A LOT of people have played vital roles in making HomeGround happen. Among them, especially, campaign chairman Richard Didsbury and his colleague Celia Caughey pushed the vision and led the fundraising. Dame Diane Robertson and then Sir Chris Farrelly, the previous city missioners, both championed the project throughout.
But it was Jim White who kicked it all off and inspired them to keep going. White was bishop of Auckland, chairman of the mission's board and "a serious progressive in the Anglican church", says Stevens.
He died last year and he alone has his name on the wall, in the form of a sign for the Bishop Jim White Room. "Everything else," says Stevens, "is named after a healing plant or something like that."
Behind those leaders, there's been an army. "The mission," says Helen Robinson, "is steeped in generosity. We see it every day. This place has been enabled by Aucklanders."

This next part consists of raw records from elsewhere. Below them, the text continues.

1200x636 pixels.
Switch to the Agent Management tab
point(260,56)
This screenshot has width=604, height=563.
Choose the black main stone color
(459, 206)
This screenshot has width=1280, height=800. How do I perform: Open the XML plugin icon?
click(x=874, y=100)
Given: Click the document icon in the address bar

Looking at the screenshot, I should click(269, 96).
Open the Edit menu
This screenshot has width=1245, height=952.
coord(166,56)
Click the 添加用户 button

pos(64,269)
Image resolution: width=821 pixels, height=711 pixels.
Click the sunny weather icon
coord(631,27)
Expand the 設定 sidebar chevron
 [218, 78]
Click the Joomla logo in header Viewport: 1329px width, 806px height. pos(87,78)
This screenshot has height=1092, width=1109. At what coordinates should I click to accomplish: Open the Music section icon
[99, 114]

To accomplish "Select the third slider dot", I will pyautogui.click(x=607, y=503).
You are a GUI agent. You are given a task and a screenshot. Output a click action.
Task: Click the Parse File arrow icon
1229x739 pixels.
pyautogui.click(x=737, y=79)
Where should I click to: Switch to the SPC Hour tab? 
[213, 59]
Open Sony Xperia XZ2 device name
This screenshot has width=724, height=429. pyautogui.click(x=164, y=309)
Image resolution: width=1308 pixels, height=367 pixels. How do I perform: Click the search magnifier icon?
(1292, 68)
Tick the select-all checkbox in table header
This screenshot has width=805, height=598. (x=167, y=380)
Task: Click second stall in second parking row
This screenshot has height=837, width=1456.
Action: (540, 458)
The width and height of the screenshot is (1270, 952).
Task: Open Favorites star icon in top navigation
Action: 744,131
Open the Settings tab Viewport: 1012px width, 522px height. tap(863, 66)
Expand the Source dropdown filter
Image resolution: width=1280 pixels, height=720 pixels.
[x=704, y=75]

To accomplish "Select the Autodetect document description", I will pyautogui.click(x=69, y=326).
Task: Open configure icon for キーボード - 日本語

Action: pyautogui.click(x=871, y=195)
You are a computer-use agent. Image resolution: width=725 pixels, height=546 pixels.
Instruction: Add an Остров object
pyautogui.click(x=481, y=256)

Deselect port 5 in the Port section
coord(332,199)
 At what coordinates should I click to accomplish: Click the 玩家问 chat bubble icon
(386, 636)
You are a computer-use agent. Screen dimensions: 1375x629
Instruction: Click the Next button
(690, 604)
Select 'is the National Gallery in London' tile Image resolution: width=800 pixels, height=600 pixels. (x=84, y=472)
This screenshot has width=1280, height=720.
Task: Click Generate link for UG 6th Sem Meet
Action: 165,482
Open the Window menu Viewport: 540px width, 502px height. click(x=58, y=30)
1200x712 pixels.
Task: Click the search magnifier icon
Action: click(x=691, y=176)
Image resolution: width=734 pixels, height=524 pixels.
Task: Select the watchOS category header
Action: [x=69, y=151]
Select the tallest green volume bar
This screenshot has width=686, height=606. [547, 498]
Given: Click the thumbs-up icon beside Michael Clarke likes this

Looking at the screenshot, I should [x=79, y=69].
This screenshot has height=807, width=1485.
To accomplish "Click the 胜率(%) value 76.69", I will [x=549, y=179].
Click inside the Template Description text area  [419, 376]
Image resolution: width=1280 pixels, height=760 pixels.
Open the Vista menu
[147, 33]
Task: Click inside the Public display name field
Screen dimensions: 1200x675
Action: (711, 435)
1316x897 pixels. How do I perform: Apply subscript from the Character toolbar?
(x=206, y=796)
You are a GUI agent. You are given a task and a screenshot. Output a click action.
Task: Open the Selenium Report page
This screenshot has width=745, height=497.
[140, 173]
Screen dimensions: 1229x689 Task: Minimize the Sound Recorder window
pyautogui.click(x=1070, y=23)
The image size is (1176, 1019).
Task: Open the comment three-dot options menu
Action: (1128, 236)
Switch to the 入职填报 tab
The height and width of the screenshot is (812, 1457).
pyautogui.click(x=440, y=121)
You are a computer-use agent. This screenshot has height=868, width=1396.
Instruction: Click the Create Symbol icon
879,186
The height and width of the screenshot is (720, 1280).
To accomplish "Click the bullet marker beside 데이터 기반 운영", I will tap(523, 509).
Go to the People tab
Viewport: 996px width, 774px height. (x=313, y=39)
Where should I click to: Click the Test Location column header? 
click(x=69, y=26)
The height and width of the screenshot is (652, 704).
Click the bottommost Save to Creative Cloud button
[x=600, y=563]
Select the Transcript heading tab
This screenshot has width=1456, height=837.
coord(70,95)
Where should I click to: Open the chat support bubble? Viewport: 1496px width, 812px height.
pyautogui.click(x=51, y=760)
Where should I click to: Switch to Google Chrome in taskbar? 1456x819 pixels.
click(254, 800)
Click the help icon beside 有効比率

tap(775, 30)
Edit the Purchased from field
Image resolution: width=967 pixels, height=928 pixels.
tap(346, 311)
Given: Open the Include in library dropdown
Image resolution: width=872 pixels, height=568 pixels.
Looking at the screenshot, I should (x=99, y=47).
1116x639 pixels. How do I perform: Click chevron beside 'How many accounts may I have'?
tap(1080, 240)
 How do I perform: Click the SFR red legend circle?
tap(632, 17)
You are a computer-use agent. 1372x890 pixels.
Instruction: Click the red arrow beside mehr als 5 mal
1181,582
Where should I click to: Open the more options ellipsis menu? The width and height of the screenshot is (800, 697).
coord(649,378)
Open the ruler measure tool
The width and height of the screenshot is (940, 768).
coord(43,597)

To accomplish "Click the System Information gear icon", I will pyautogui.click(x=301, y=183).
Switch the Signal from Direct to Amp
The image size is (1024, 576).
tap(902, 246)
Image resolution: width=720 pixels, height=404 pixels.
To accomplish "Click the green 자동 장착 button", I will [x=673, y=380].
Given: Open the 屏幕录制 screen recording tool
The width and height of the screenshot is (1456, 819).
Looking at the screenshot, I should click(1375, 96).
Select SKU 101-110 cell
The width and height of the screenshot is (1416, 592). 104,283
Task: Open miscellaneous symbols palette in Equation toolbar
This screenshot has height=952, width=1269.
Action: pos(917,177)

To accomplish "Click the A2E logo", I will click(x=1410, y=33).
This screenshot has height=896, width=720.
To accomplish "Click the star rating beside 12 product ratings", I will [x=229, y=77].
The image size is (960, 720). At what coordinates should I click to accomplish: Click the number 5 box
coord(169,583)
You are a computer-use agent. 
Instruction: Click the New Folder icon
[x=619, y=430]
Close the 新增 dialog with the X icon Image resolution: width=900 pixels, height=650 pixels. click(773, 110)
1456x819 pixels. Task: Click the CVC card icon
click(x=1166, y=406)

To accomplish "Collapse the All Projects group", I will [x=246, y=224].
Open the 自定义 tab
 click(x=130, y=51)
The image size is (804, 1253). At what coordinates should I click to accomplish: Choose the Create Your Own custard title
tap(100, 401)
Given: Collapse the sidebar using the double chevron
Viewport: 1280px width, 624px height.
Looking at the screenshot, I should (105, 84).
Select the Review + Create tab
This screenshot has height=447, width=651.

Stevens says he's been amazed by that generosity, all the furniture and equipment and services that have been either donated or provided at discounted rates.
"It never took any arm twisting with anything," he says. "Well, not much."
Just one example. The residential floors all have Māori names, which together make up the world: rangi, moana, whenua and so on. The painter John Reynolds donated a large mural for each floor, themed to those names, and then went round to every apartment and hand-painted the floor's name on each door.
Stevens: "You realise how warmly regarded the mission is in Auckland. Everyone loves these guys."
And now it's all on. The dining room Haeata opens today and the other services begin on Monday. Residents will be settled in over the next 10 weeks or so, in stages, and an official opening will follow soon after.
It was going to be last October and November, but Covid has meant delay upon delay. That's the story of everything right now. The story of our lives.
For some lives, though, the disruption has hit harder. The City Mission can't close up shop and ride it out.
Robinson: "Doing this is hard enough. Doing it in the context of Omicron is extremely tricky. A whole heap of extraordinarily hard work is going on and we're doing contingency planning for every part of it, all the time."
Still, they're all up on their toes with excitement now. This is architecture and healthcare, community service and crisis management, so many disciplines coming together to make a difference to homelessness. Crisis doesn't have to be neverending, lives can improve, when you do the job properly.
"Places like the mission," says Robinson, "say it doesn't have to be this way and here's an alternative."
Jacqui Dillon: "The building is such a statement of equity. We like to think we've kept the same generosity of spirit others have shown us, and the same commitment to our work we've always had. But this building brings a real chance for equitable access to housing, to health, to nutritional food, to all sorts of things."
"Chris Farrelly," says Robinson, "calls this an act of leadership."